> [AIM A] Please reproduce the records word for word from the line that contains "Task: Tap the running shoe activity type icon" through the end of the records. Leave the pictures out of your copy.

> [SOURCE]
A Complete Guide to Flight Phases
Pilots · 12 min read
Flying can seem overwhelming at times but understanding each of these phases can help make it easier for aviation professionals or anyone curious about flying planes.
Aviation is a heavily regulated industry that has countless procedural and operational standards, a heap of different certifications, and, of course, specific aviation terms and slang. Needless to day, for an aviation outsider, much of the language used between the flight crew in the cockpit and the ATC tower, might sound like complete gibberish.
In this article, we will explain why aviation English is distinct and how it contrasts with the language we use everyday. So, if you want to learn some nifty phrases and understand why they are used by pilots, let’s get started.
Have you ever had the chance to listen to chatter between a pilot and an air traffic controller? If you have, you must have noticed some strange pronunciation of numbers, such as niner niner.
As radio transmissions are often not crystal clear and could be easily confused, pilots spell certain words and numbers to avoid mistakes and misunderstandings during flight communication. This is done because many words in the English language – which is also the official language in aviation – share similar pronunciation, hence it is important to strongly distinguish them to prevent serious incidents and accidents.

> [INPUT DATA]
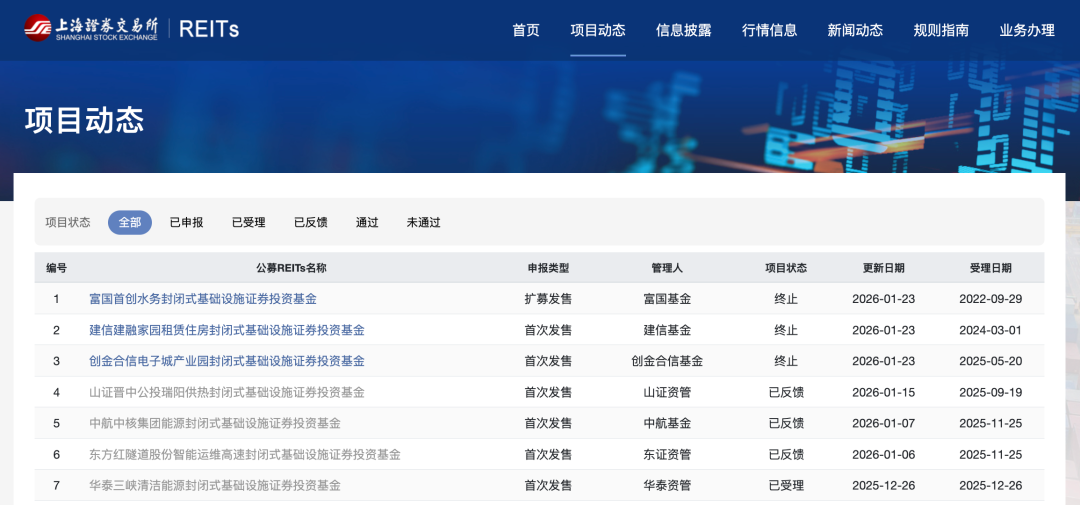Image resolution: width=1080 pixels, height=505 pixels.
Task: Open 富国首创水务封闭式基础设施证券投资基金 link
Action: 203,299
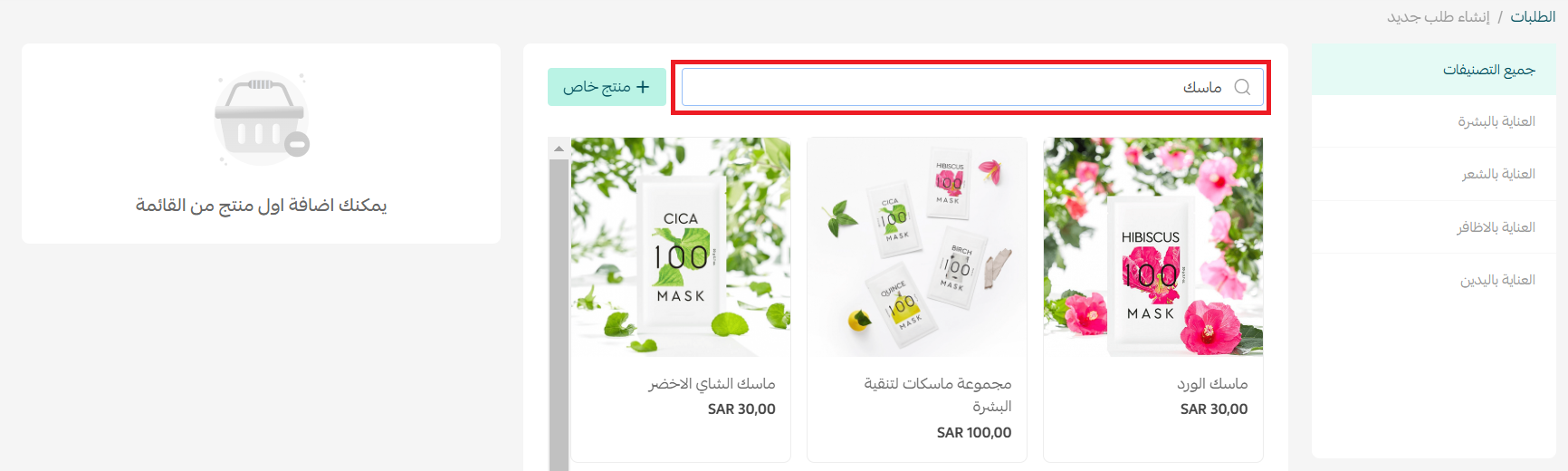Viewport: 1568px width, 471px height.
Task: Click the Cica mask product image
Action: pos(681,246)
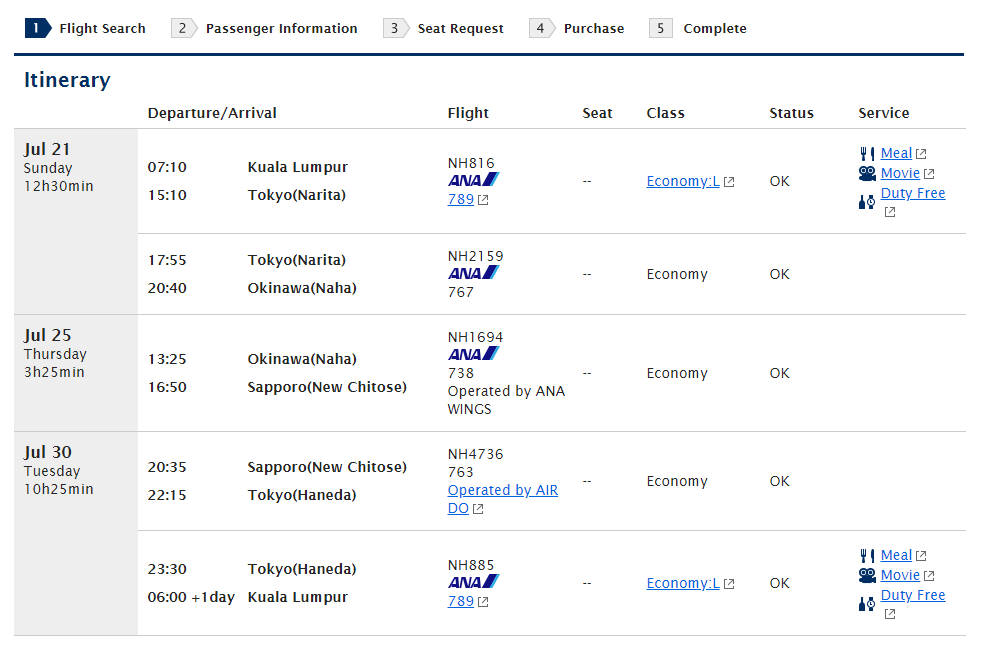982x647 pixels.
Task: Click the Duty Free bottle icon for NH816
Action: tap(867, 202)
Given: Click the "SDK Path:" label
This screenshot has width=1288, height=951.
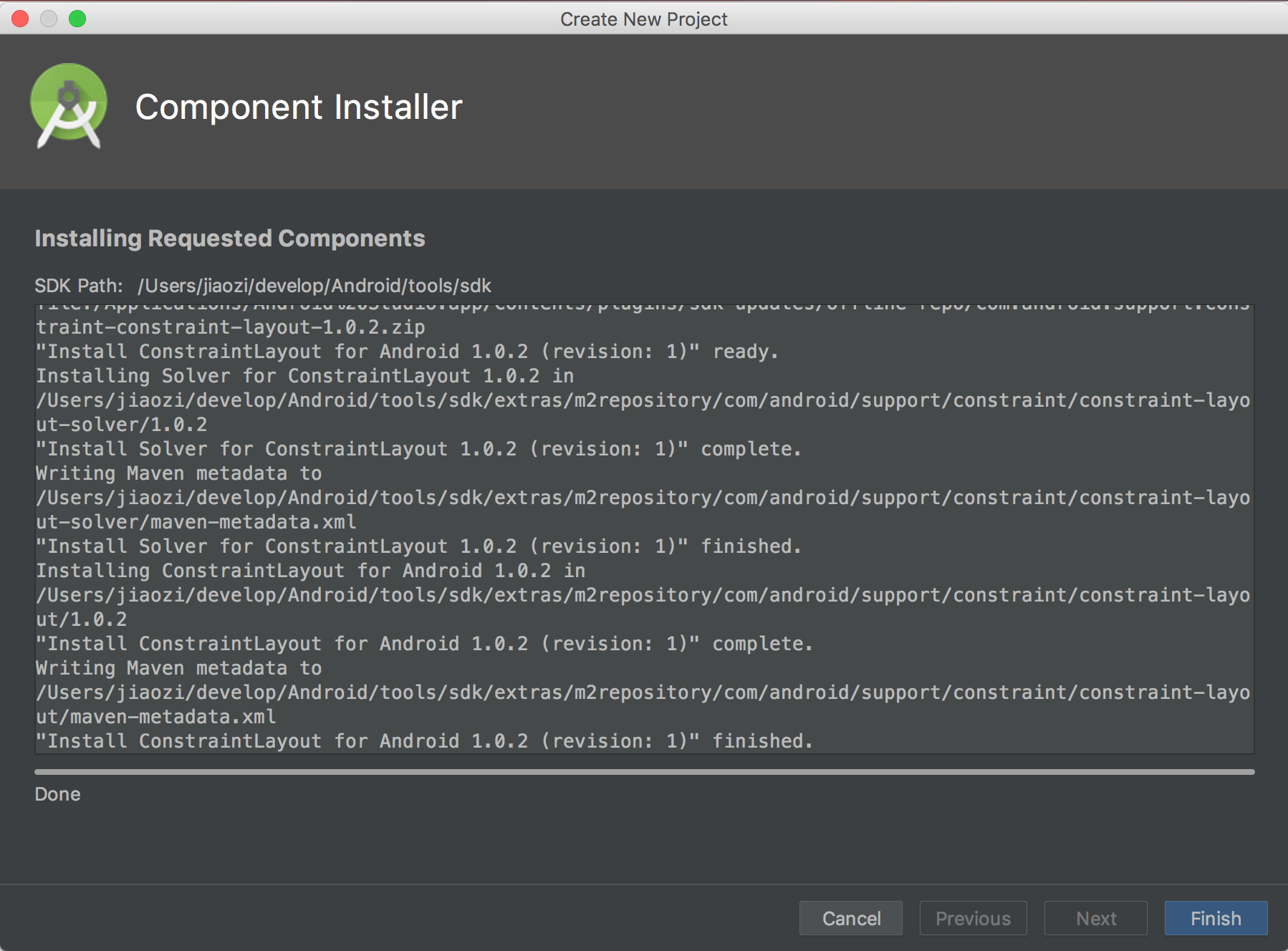Looking at the screenshot, I should point(79,286).
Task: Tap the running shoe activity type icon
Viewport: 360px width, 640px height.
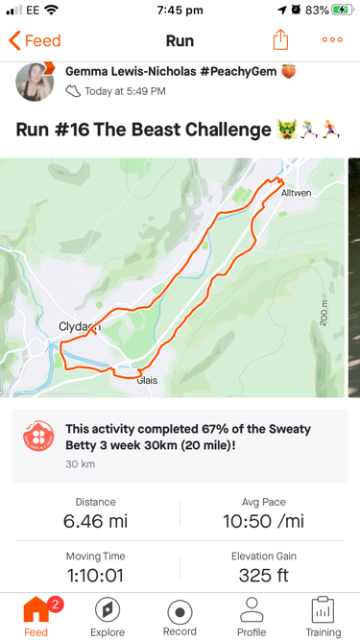Action: tap(73, 91)
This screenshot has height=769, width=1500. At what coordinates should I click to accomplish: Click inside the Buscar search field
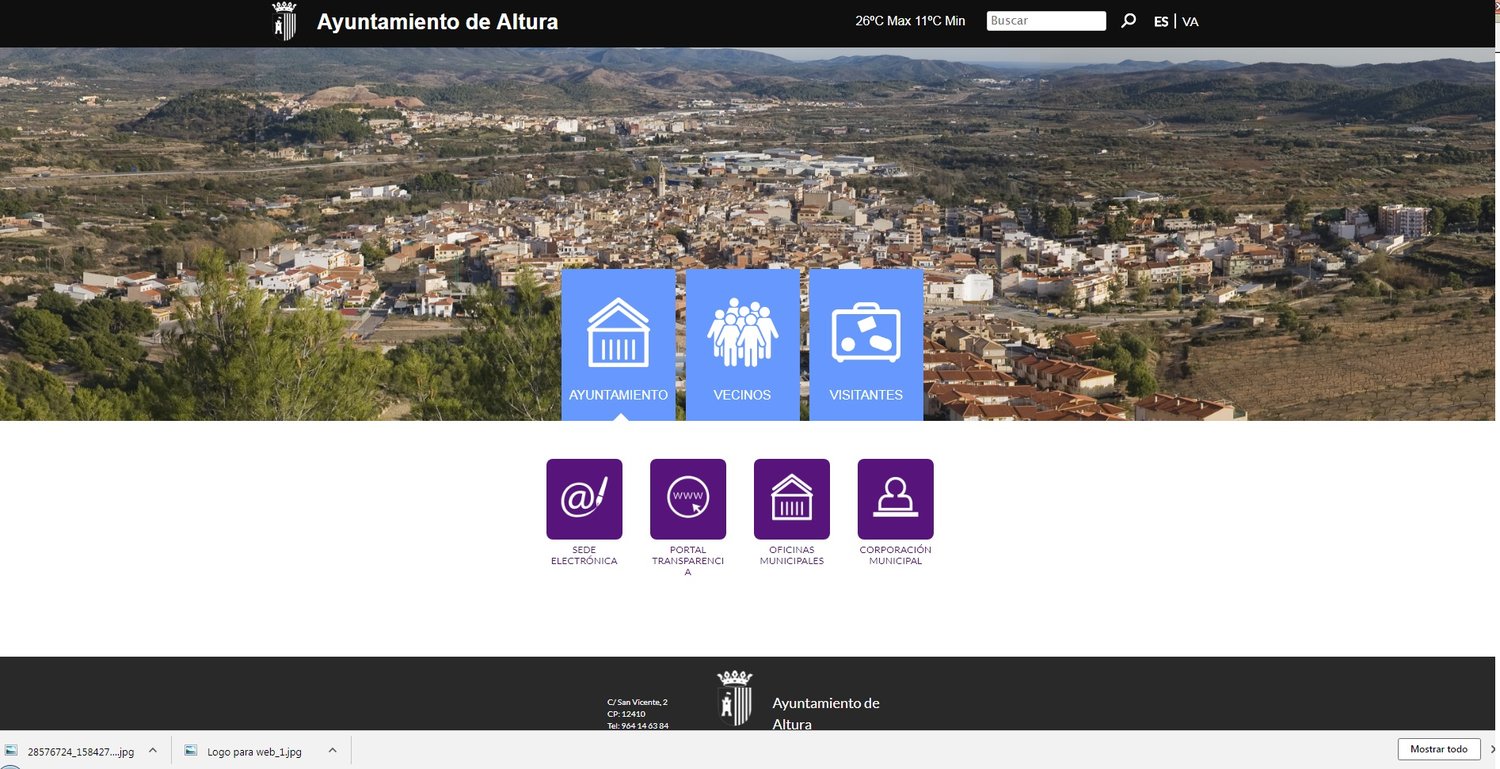coord(1045,20)
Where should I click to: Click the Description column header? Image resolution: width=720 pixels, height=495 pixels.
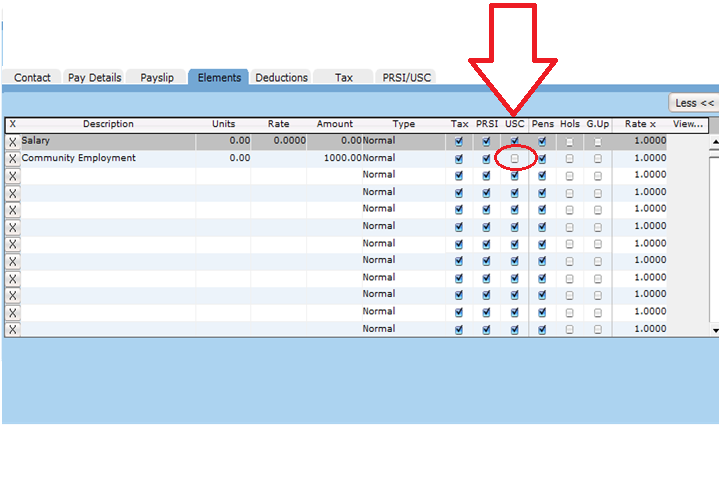click(x=108, y=125)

> [AIM B]
Answer from the aviation article:
(i) What number pronunciation does it give as an example of strange-sounding pilot chatter?
(ii) What is the official language in aviation?
(iii) What kind of industry does it call aviation?

> [EXERCISE RESPONSE A]
Task: Tap the running shoe activity type icon
Viewport: 360px width, 640px height.
Action: tap(73, 91)
This screenshot has height=769, width=1500. At what coordinates should I click to accomplish: Click inside the Buscar search field
coord(1045,20)
Where should I click to: Click the Description column header? Image resolution: width=720 pixels, height=495 pixels.
click(x=108, y=125)

> [EXERCISE RESPONSE B]
(i) Niner niner.
(ii) English.
(iii) A heavily regulated industry.